I reminded myself of something that Imam Omar Suleiman once said: “We are ambassadors of the Prophet Muhammad PBUH.” That comes with great responsibility, considering how amazing he was in character, mannerism, and resilience—and with that reminder I remained calm. I texted my friend about what happened, and by the end of our conversation, I had made my decision: I was going to say something.

That evening I came home and wrote an email to my supervisor, explaining to him everything that had taken place. Shedding light upon the challenges I faced on a daily basis as the only Muslim, the only Black person/POC, and the only woman in the workplace. How it was hard enough without someone perpetuating stereotypes about one of my identities. Thankfully, my supervisor’s response was nothing less than incredible. He apologized for what had taken place and acknowledged every aspect of my concern, making sure I felt validated. He offered to further discuss it in person so that he could ensure he deals with the situation in the best way possible. During our discussion the following morning, I informed him that I wanted to move forward with a formal complaint, which he understood. Upon confrontation with my supervisor, my coworker said he didn’t intend to offend me and, if I was comfortable, wanted to sit down with me to apologize. I agreed for a few reasons—one, that it was Ramadan, the month of forgiveness, and two, that I can sense that every decision I make is taken as a reflection of my religion as a whole.

I sat down with this man, and he apologized, but there were certain issues where we just couldn’t see eye-to-eye.

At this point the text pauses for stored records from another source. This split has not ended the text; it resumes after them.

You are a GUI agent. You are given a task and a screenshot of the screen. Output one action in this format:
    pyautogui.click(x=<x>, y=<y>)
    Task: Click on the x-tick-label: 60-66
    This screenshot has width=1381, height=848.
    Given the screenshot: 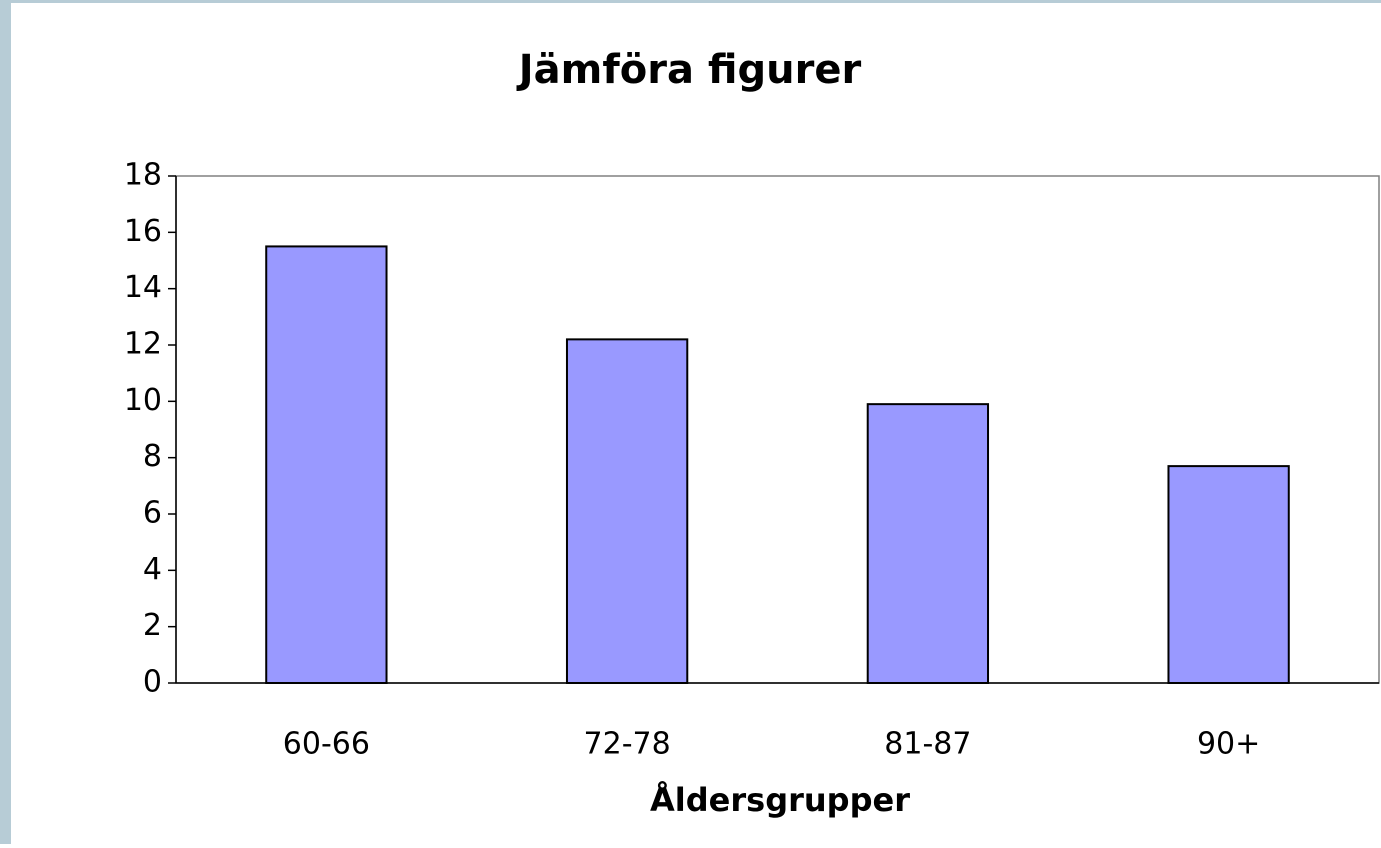 What is the action you would take?
    pyautogui.click(x=326, y=744)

For example, when I made an effort to explain to him the struggle that comes with the identities I hold, he replied with: “I don’t see you as a person of color,” an argument that us, POC, have heard way too often. It’s a form of dismissal of the obvious struggles that come with being a minority. I attempted to reiterate that this was in fact institutional and that when I walk down the street the way people perceive me and treat me is very different from how he is treated as a white man. His response was “I get looked at differently because I’m fat,” further solidifying that this wasn’t going to go anywhere. In all fairness, we did find some common ground. For example, the fact that he is anti-Trump and, most importantly, the fact that he recognizes that the select few individuals who make the rest of us Muslims look bad are nowhere near an accurate representation of Islam. I expressed to the best of my ability how harmful the comments he made (which he didn't even remember) are and how damaging they can be to a community that is already marginalized, further contributing to and perpetuating incorrect narratives and stereotypes.

24 hours prior to this incident a mosque had been set on fire in Connecticut, and less than 2 months before that we lost 50 of our sisters and brothers in a senseless attack in New Zealand stemming from and fueled by hateful comments and false narratives such as the one I overheard at my workplace.  

I feel the weight of my identities on my shoulders. I know that everything I do will in one way or another be attributed to one, if not all, of my identities, resulting in an immense amount of pressure and an overwhelming sense of responsibility. Hence, upon hearing a stereotype being reinforced against one of my identities, I felt a personal responsibility to stand up and defend it—because if I don’t, then who will?